#### Source ####

The State of Shareholder Perks for Today’s Investor

Now, here we are more than fifteen years later and the world is a very different place. Even though paper stock certificates have been pushed to extinction and replaced by the Direct Registration System or other ways to buy stock without a broker such as direct stock purchase plans and dividend reinvestment plans, companies have slowly dropped them.

Not just in the United States, either. In Japan, Nissan Shatai announced on December 17th, 2015, that it was ending its shareholder benefit program. I find this loss of shareholder perks to be terribly disappointing. As hyperactive trading continues to take hold and long-term investors forgotten – even though it is the long-term investors who end up amassing the biggest fortunes – a certain culture of fostering and rewarding business-like ownership has been lost to some degree. Perhaps it will return in the future. I certainly hope it does.

#### Stored rows ####

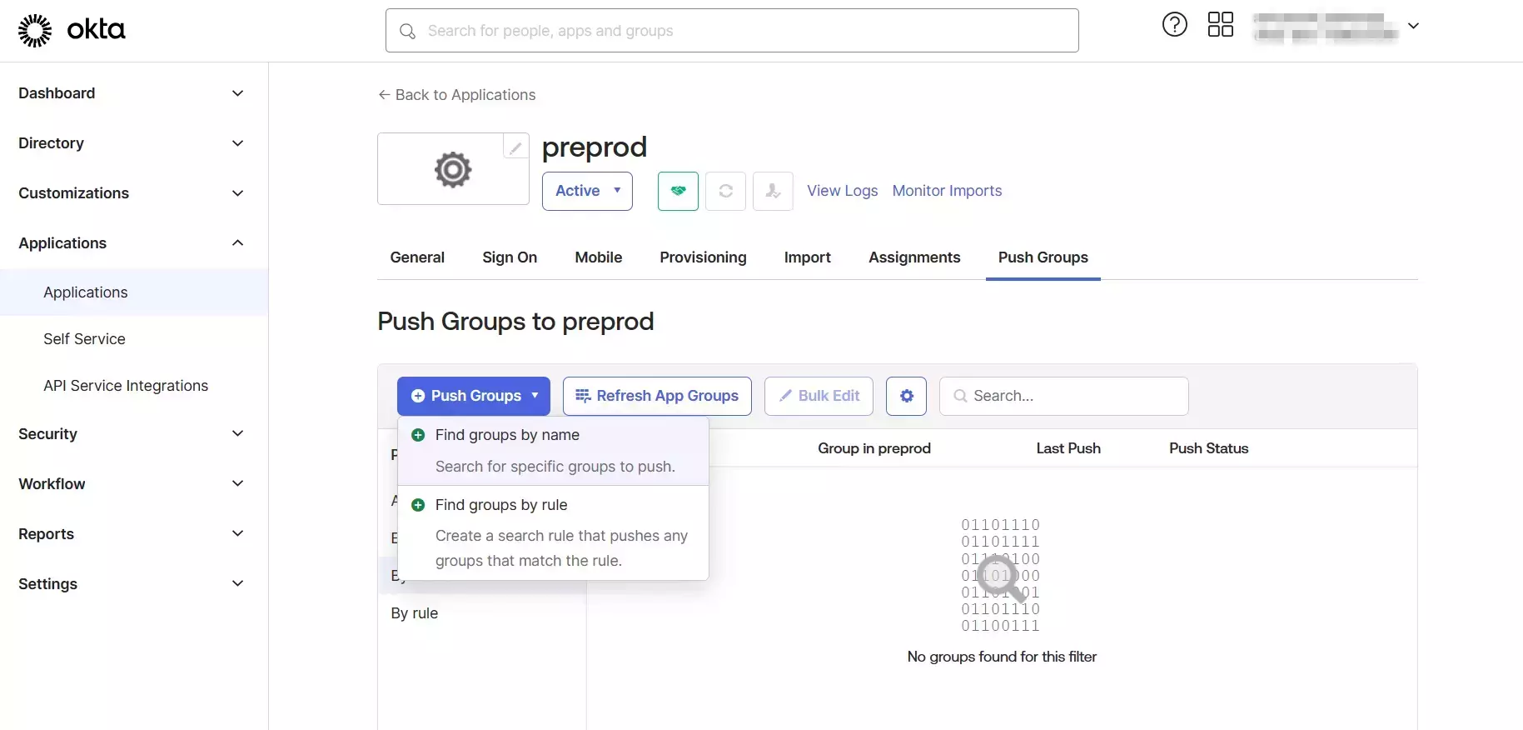Open the View Logs link
Viewport: 1523px width, 730px height.
[842, 191]
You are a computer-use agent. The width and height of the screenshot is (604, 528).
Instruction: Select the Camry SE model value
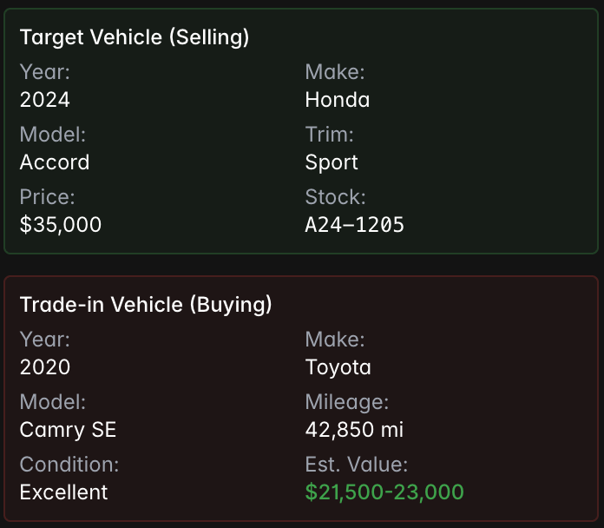coord(68,430)
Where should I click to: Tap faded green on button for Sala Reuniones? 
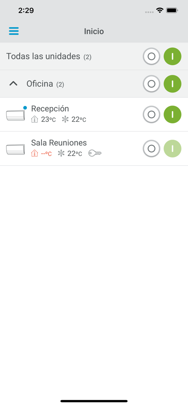pyautogui.click(x=173, y=148)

####

- [What to do]:
**1)** Retype the shareholder perks article from "Now, here we" up to and including "slowly dropped them.".
**2)** Carry on the shareholder perks article past its last sentence, picking up in the same voice.

- [Answers to the tasks]:
**1)**
Now, here we are more than fifteen years later and the world is a very different place. Even though paper stock certificates have been pushed to extinction and replaced by the Direct Registration System or other ways to buy stock without a broker such as direct stock purchase plans and dividend reinvestment plans, companies have slowly dropped them.

**2)**
There are still a handful of places that offer shareholder perks and that weren’t on my original list.  These include:

  • Carnival Cruise Lines
    Carnival Corporation openly celebrates its shareholder perks, announcing them with fanfare on their website. Shareholders sailing 6 days or fewer get a free credit of $50 per stateroom, shareholders sailing 7 to 13 days receive a free credit of $100 per stateroom, and shareholders sailing 14 days or longer receive a shareholder credit of $250 per stateroom.
  • Churchill Downs
    ​If you own 100 shares of the stock as of December 31st of the previous year, you can participate in something the firm calls its Shareholder Pass Program. For this shareholder perk, the company will send two free passes per household. According to the company’s investor relations department, “The passes allow free general admission at all our racing and off-track betting facilities. They are valid for an unlimited number of visits during the year as well as general admission for the Kentucky Oaks and the Kentucky Derby at Churchill Downs. The passes, however, are NOT VALID for the Breeders’ Cup World Championships when they are held at CDI venues or any other special event conducted at a CDI racetrack.”
  • Ford Motor Company
    Owners of 100 shares of Ford common stock, who have held their position for at least six months, can enroll in the X-Pricing program, which allows them to pay 4% above employee pricing. Depending upon the model you select, this can save you thousands upon thousands of dollars on your next car, truck, or SUV.
  • Intercontinental Hotels Group (IHG)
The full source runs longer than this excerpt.